The People’s Partnership is among the providers urging calm among savers in response to the government’s proposed changes to salary sacrifice rules.

The government is expected to legislate before Christmas to restrict the national insurance exemption on employee pension contributions made via salary sacrifice. The Financial Times reported late last week that ministers planned to bring the measures forward within weeks, despite the changes not taking effect until April 2029.

Rachel Reeves

Source: HM Treasury

Rachel Reeves announced the cap on salary sacrifice national insurance relief in last week’s Budget.

The reforms will cap the national insurance break on employee contributions made through salary sacrifice at £2,000 a year. Any amount above that threshold will attract employer and employee national insurance in the same way as other employee pension contributions. All employer pension contributions remain national insurance-exempt.

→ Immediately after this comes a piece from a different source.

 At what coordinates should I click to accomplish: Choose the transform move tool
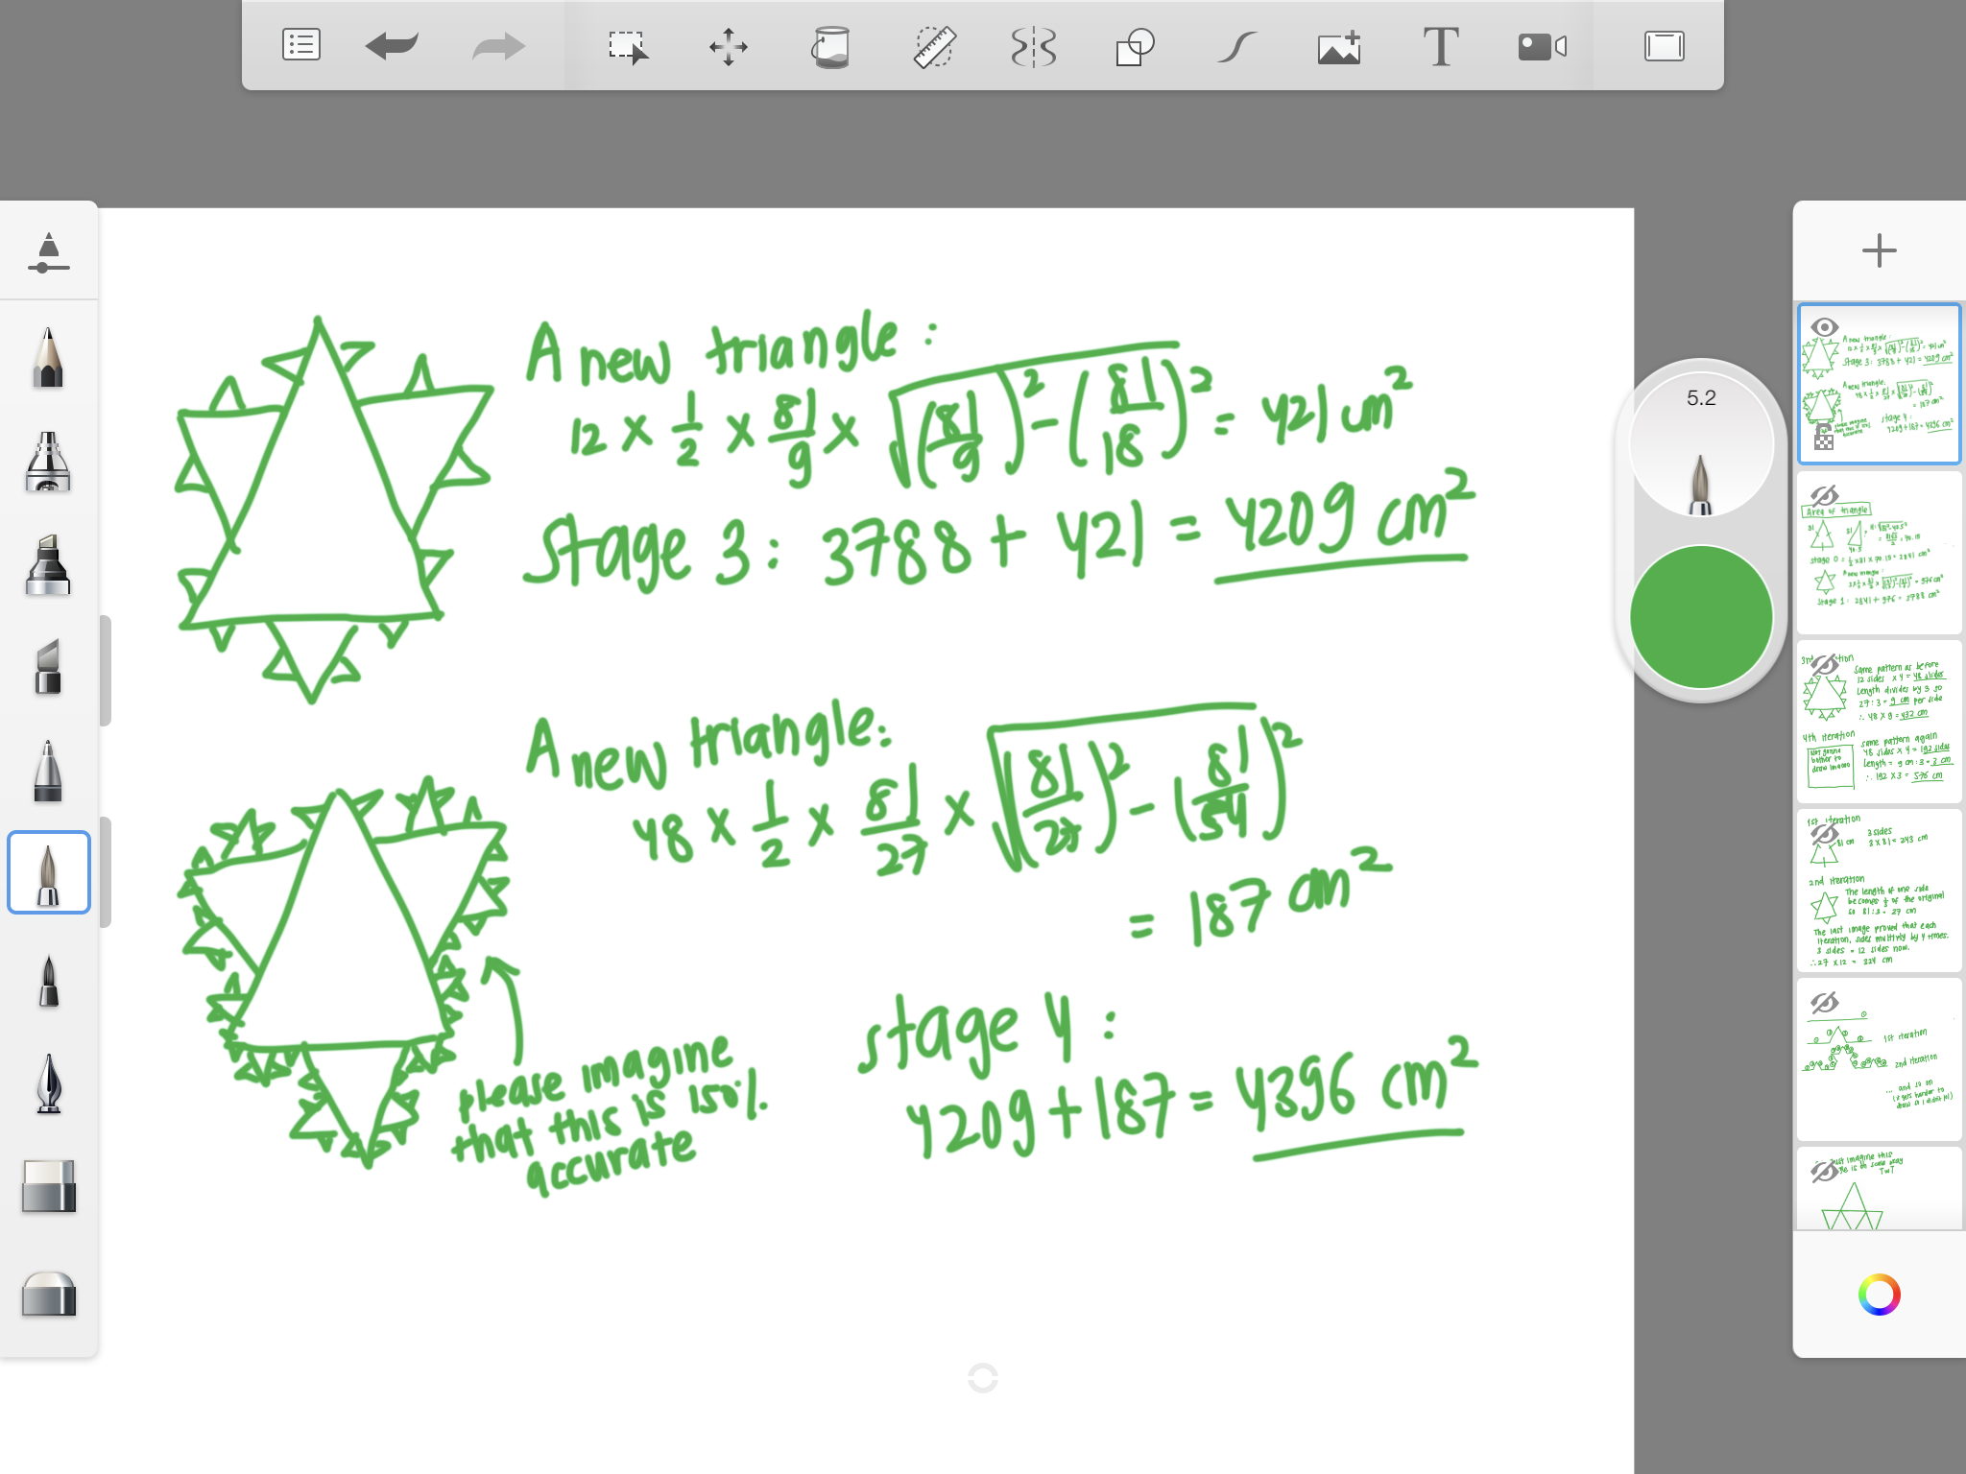point(729,46)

According to the government, most employees making typical contributions will be unaffected, and the change will make the system “fairer and more sustainable”.

However, many in the pensions industry have warned against the change, arguing that it would disincentivise pension saving.

‘Don’t panic, yet’

The shift is significant for the 7.7m workers currently using salary sacrifice and for employers that rely on the arrangement to manage reward costs.

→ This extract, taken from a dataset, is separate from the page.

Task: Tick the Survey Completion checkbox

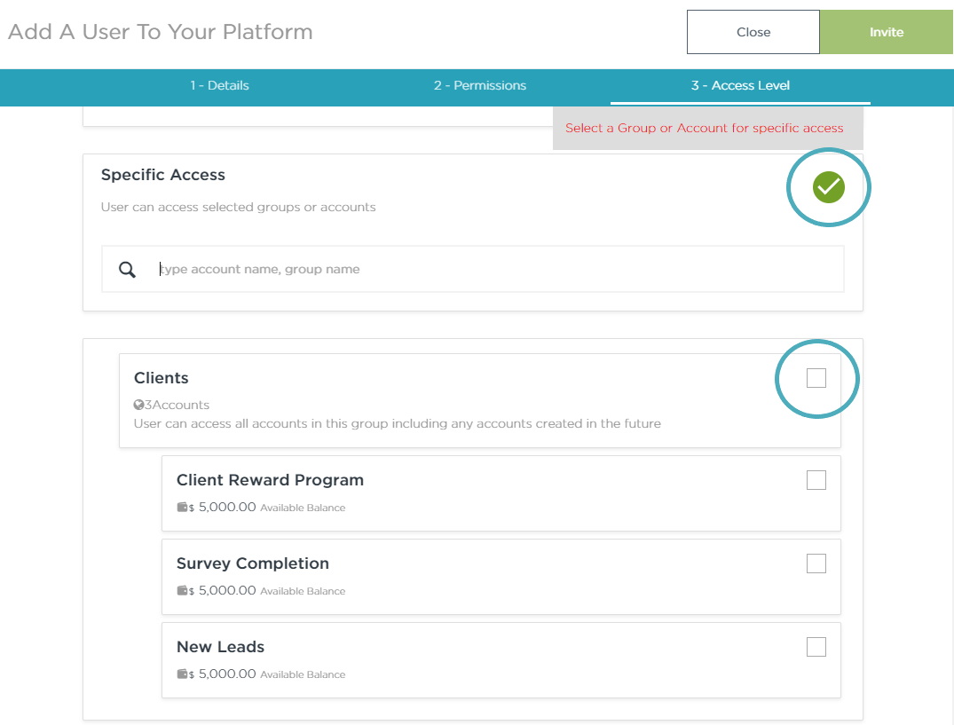Action: [816, 563]
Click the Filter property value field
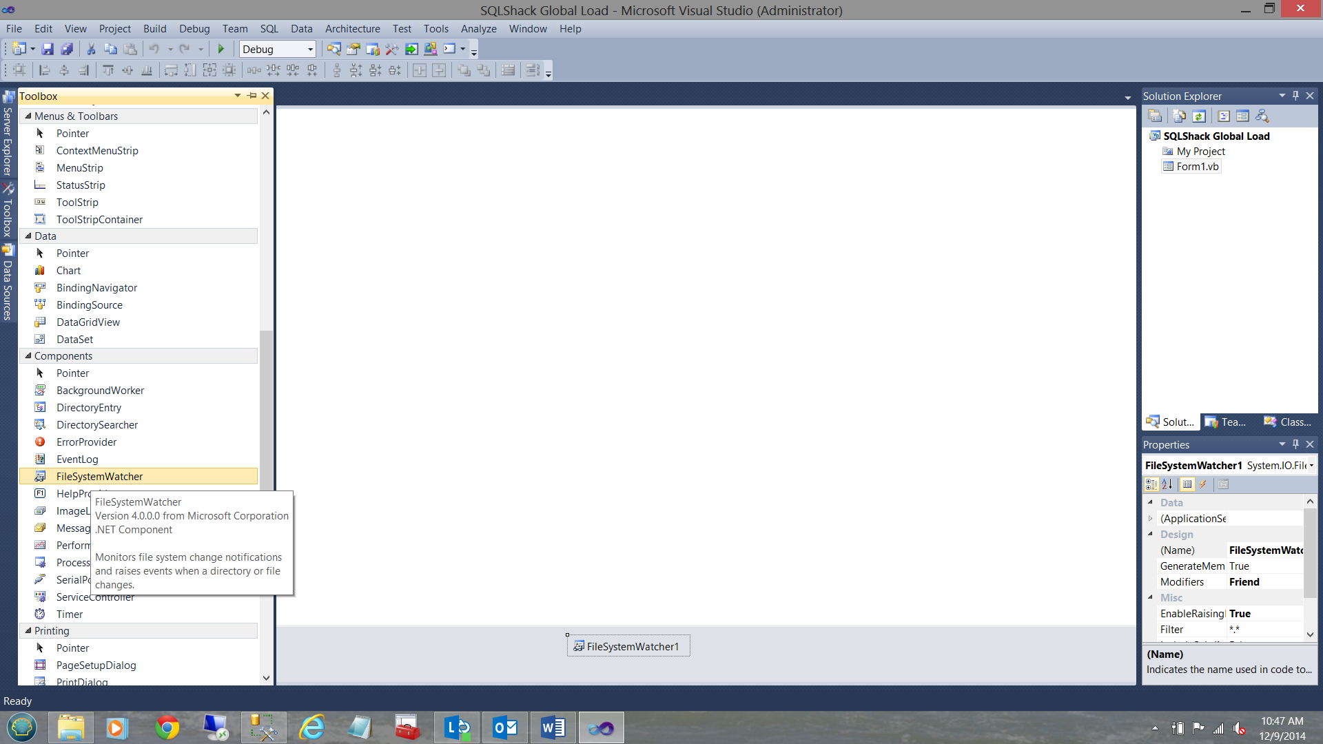The image size is (1323, 744). (x=1264, y=630)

Providers have cautioned against premature changes while details are still emerging.

“Providers will need to support employers and their advisers through this process and ensure their communications are clear, simple and easy to act upon.”

Stuart Reid, People’s Partnership

Stuart Reid, distribution director at People’s Partnership, said: “The changes to pensions salary sacrifice announced in the Budget might feel substantial, but employers shouldn’t panic… yet. They won’t take effect until 2029, and there’s no immediate action for employers to take until details become clearer.”

He added: “Providers will need to support employers and their advisers through this process and ensure their communications are clear, simple and easy to act upon – specifying calls to action and providing the tools and information to navigate any required adjustments at the appropriate time.”

Speaking just after the salary sacrifice rule change was confirmed last week, People’s Partnership chief executive Patrick Heath-Lay contended that pensions “remain strongly tax advantaged”.

He urged savers “not to mistake this change for a fundamental overhaul of the pension tax system”.

“People can be reassured that core pension rules remain unchanged for now, and consistent contributions still go the furthest in shaping a comfortable retirement.”

Chris Eastwood, Penfold

Chris Eastwood, chief executive officer at Penfold, also highlighted that rules were unchanged “for now”, with the salary sacrifice change not due to be implemented until 2029.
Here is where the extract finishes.